For review: PEP 308 - If-then-else expression

Andrew Koenig ark at research.att.com
Sat Feb 8 12:07:05 EST 2003


holger> a) it reads ugly especially in non-assignment statements

ark> Subjective.

holger> "Beautiful is better than ugly."

But what is beautiful and what is ugly is still subjective.
I think that

        if x > 0.0:
	    y = math.sqrt(x)
	else:
	    y = 0.0

is ugly compared to

        y = math.sqrt(x) if x > 0.0 else 0.0

holger> b) it reuses a keyword which formerly was a clean indicator
holger> of a statement

>> Subjective, especially when you realize that "if" is already thus
>> reused in list comprehensions.

holger> Still "Readability counts."

And readability is often subjective.  Anyway, it would still be true that
a statement is an if statement whenever its first token is "if".

holger> d) there are often better ways than doing the C-ish
holger> 'x ? y : z' 

>> Agreed, but that's not an argument against PEP 308 unless you
>> change "often" to "always".

holger> "Special cases aren't special enough to break the rules."

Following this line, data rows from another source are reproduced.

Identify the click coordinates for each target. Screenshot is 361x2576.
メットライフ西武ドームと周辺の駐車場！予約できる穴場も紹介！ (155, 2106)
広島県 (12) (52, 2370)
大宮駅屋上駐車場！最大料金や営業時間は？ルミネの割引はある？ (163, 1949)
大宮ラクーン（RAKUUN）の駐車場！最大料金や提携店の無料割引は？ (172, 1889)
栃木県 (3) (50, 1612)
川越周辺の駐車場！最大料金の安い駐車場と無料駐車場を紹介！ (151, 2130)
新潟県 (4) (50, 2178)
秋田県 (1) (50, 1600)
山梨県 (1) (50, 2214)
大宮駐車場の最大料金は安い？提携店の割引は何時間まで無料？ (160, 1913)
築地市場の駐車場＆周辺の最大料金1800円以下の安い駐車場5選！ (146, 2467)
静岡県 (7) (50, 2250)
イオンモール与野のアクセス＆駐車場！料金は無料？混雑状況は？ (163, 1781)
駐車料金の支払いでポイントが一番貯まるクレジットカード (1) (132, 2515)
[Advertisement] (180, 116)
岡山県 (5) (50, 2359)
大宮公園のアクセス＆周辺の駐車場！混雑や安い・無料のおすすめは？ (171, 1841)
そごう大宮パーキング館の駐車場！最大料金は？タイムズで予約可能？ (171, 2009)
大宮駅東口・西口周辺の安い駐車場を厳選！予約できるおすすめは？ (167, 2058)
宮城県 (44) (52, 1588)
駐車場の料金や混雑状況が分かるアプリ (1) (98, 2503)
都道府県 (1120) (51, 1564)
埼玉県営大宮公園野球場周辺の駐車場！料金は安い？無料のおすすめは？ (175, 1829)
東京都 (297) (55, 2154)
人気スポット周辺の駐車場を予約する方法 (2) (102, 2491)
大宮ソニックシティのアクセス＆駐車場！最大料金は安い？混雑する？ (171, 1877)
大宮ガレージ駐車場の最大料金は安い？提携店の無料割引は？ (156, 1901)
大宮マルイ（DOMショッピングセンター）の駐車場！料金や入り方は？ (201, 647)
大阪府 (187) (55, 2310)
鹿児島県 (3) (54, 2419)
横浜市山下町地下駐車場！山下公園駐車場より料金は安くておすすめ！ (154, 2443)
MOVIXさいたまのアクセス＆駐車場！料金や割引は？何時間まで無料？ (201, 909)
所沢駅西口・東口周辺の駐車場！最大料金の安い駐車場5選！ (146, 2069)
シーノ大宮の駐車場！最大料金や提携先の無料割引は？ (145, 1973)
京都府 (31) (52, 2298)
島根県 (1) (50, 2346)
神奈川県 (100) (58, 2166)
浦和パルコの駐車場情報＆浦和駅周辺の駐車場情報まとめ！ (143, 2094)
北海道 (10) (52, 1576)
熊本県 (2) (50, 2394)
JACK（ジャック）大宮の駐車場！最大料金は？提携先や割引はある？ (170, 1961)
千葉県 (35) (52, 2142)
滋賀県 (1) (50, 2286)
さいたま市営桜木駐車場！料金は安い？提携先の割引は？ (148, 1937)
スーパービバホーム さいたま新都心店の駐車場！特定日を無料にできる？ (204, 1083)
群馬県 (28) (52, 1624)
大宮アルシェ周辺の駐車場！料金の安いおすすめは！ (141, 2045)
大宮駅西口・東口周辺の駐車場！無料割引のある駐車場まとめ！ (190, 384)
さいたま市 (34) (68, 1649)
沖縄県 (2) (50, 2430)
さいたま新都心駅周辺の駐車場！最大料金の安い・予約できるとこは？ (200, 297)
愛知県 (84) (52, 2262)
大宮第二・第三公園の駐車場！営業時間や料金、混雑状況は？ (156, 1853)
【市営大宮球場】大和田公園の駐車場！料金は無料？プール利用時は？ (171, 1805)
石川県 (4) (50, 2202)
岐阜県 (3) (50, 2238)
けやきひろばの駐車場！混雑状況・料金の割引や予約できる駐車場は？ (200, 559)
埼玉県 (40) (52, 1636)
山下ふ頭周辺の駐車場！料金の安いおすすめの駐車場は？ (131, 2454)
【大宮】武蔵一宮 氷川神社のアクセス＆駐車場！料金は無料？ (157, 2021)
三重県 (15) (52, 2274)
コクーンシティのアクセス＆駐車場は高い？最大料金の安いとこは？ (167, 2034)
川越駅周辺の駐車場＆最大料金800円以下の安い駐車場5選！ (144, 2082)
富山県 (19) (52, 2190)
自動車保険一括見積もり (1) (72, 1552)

Although practicality beats purity.
     
holger> e) adds to the stuff you have to learn if you read others code

>> Agreed, but the importance of that is subjective.

holger> Sure, why not use perl, then? 

A sufficient reason for me is the lack of orthogonality in Perl's
type system.

holger> f) is not an important enough use case to warrant new syntax

>> Subjective.

holger> Now I wonder what you might deem not to be subjective.  
holger> I guess that the "design prinicples" of python in

holger>     http://www.python.org/dev/culture.html

holger> are mostly subjective categories, too, then.  
holger> That's ok but i *like* them :-)

What I deem not subjective is statements like:

     Here's an example of how I'd like to use this feature.
     Without it, I have to do it this way.  Which form do you prefer?

In another (long) message in this thread, I did just that for a
2800-line C program that I wrote 20 years ago.  What those examples
show is how one programmer used ?: in practice.  Readers can then
judge for themselves whether the use of ?: gained or lost on balance.